Toda esta historia de 152 años no podría explicar la reinvención de Alemania sin entender cómo esta nación, herida y humillada por tres guerras en menos de un siglo, decidió, a través de sus legisladores más sabios en 1994, que Berlín volvería a ser la capital federal, y que el Parlamento tendría que regresar a ser lo que hace casi 100 años dejó de ser, el órgano supremo para decidir la vida de los alemanes. La forma es fondo, como escribió el filósofo alemán Friedrich Nietzsche en el siglo XIX, por lo que un concurso internacional entre 80 arquitectos alemanes y 63 extranjeros, le dio a Norman Foster –quien ganó el diseño del nuevo Aeropuerto Internacional de la Ciudad de México–, el proyecto para reconstruir la casa de los alemanes. El diseño de Foster creó un eje en la ribera del río Spree, donde volvía a unir simbólicamente Berlín Oriental de Berlín Occidental, separados por la Guerra Fría, con paneles solares en miles de metros cuadrados y un equilibrio con lo fresco y lo verde.
Lo que no tenía su diseño era una cúpula sobre el Bundestag, como la tenía el viejo Reichstag, destrozada por los bombardeos de la Segunda Guerra Mundial y la lucha entre las tropas rusas y las nazis, cuando la caída de Berlín en 1945. Foster no quería incorporarlo, pero los políticos alemanes le dijeron que esa nación no podría concebir su Parlamento sin el domo. Un diseño independiente de un arquitecto alemán le dio la solución, y a los alemanes la reinvención. La cúpula actual, de vidrio y acero, tiene 360 espejos que reflejan la luz solar y calientan el Bundestag, apoyados por un sistema fotovoltaico en el techo, de 300 metros cuadrados de energía limpia. En su interior hay un cono que toma forma de vela sobre el salón de sesiones de los diputados, por donde circula el aire y, al mismo tiempo, absorbe y redistribuye el agua para evitar inundaciones. Pero este ecosistema, tan relevante, no fue lo más importante.

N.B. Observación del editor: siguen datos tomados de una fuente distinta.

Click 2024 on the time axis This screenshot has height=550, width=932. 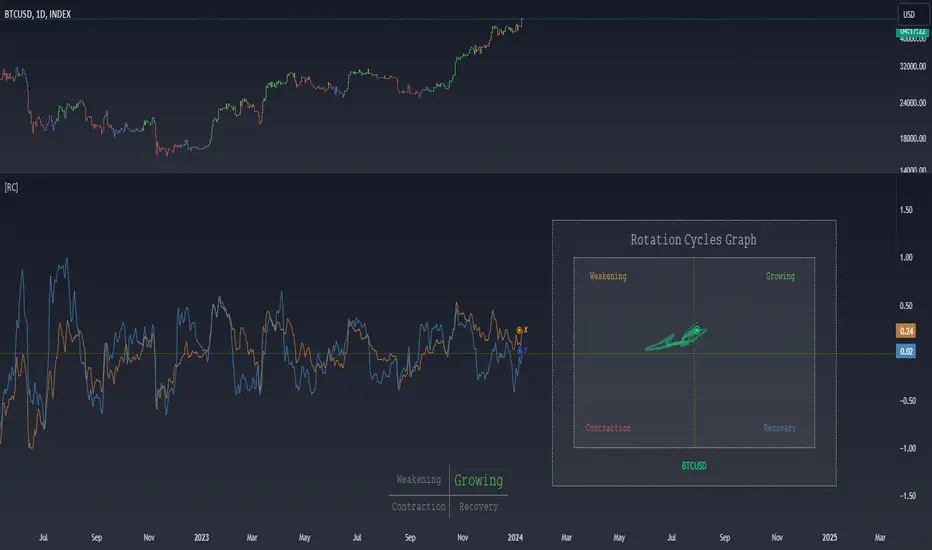click(x=516, y=537)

El Bundestag tiene lo que ningún otro parlamento del mundo posee: transparencia. Todo es luz y todo está abierto. Aunque hay 400 asientos para el público que desee ver sus sesiones semanales, desde la cúpula se puede ver el debate parlamentario a través de los vidrios. Es el centro de los 53 edificios que comprende el Bundestag, y que también conecta con la Cancillería federal, aunque no pertenece al complejo parlamentario, parte del concepto de la nueva Alemania. Lo racional es que nada debe ser opaco, como lo fue la Alemania comunista, la nazi o la prusiana de los Guillermos. La apertura de la política para los alemanes es la esencia de su democracia. Los complejos de edificios parlamentarios llegan a medir 200 metros de largo y 25 de altura, con espejos para que se pueda ver a su interior. Desde la calle se puede observar si la canciller Angela Merkel está en su oficina y se encuentra trabajando. En uno de los edificios parlamentarios, el Jakob Kaiser, el artista israelí Dani Karavan instaló paneles de vidrio sobre los que se escribieron los 19 artículos de la Carta de Derechos en la Constitución alemana, sobre las libertades civiles, políticas y de expresión.

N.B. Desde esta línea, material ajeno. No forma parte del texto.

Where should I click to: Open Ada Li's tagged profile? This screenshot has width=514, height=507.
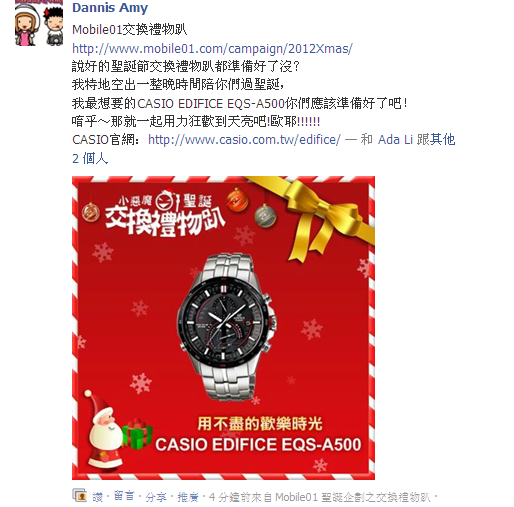(395, 139)
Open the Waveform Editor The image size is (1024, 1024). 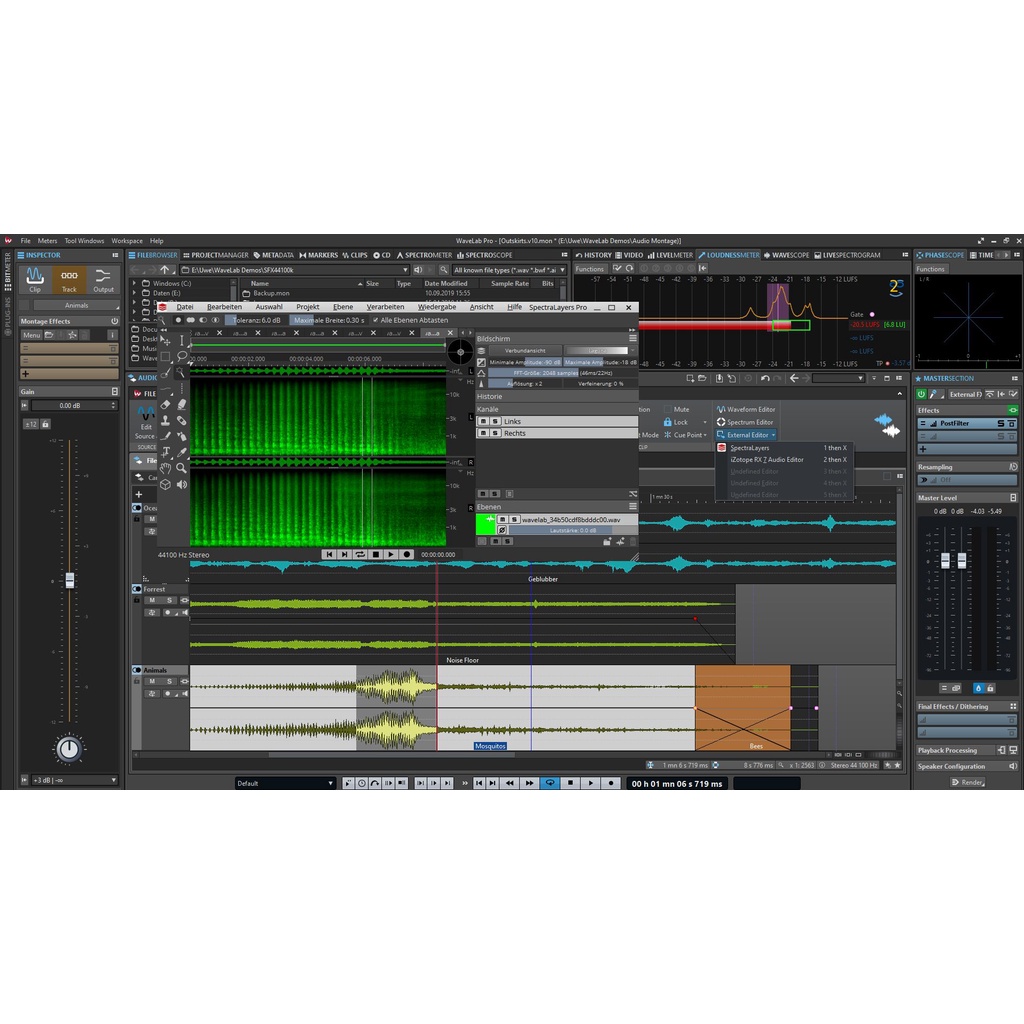[x=746, y=409]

Las libertades, que tanto les faltaron durante más de un siglo, son sagradas. Junto a la Cancillería federal se encuentra la Casa de la Prensa, un enorme edificio de 700 oficinas de medios de comunicación que sustituyó al viejo Tulpenfeld en Bonn, la antigua capital de Alemania Occidental. Todos los días, pero sólo por invitación de la prensa, acuden los ministros y los voceros para informar sobre lo que están pidiendo los medios. Nunca es al revés. La libertad de expresión no está subordinada a los políticos. Dos veces al año, como mínimo, la canciller federal acude a la Casa de la Prensa a dar conferencias. Nada es obligatorio, pero para los políticos alemanes la ausencia de estas libertades es lo que los encaminó a décadas de oscurantismo.
El Bundestag impide el olvido. Aquí se acabó la conducción vertical y unipersonal de Guillermo II, el último emperador de Alemania, y comenzaron los 14 años de la República de Weimar, con sus golpistas de derecha e izquierda que produjeron la crisis económica que llevó a Hitler al poder. Aquí acabó el nazismo y a su espalda comenzó otra dictadura que murió en 1990. La restauración del Parlamento fue la de la nación misma en este Berlín, el microcosmos de la reinvención eterna de Alemania.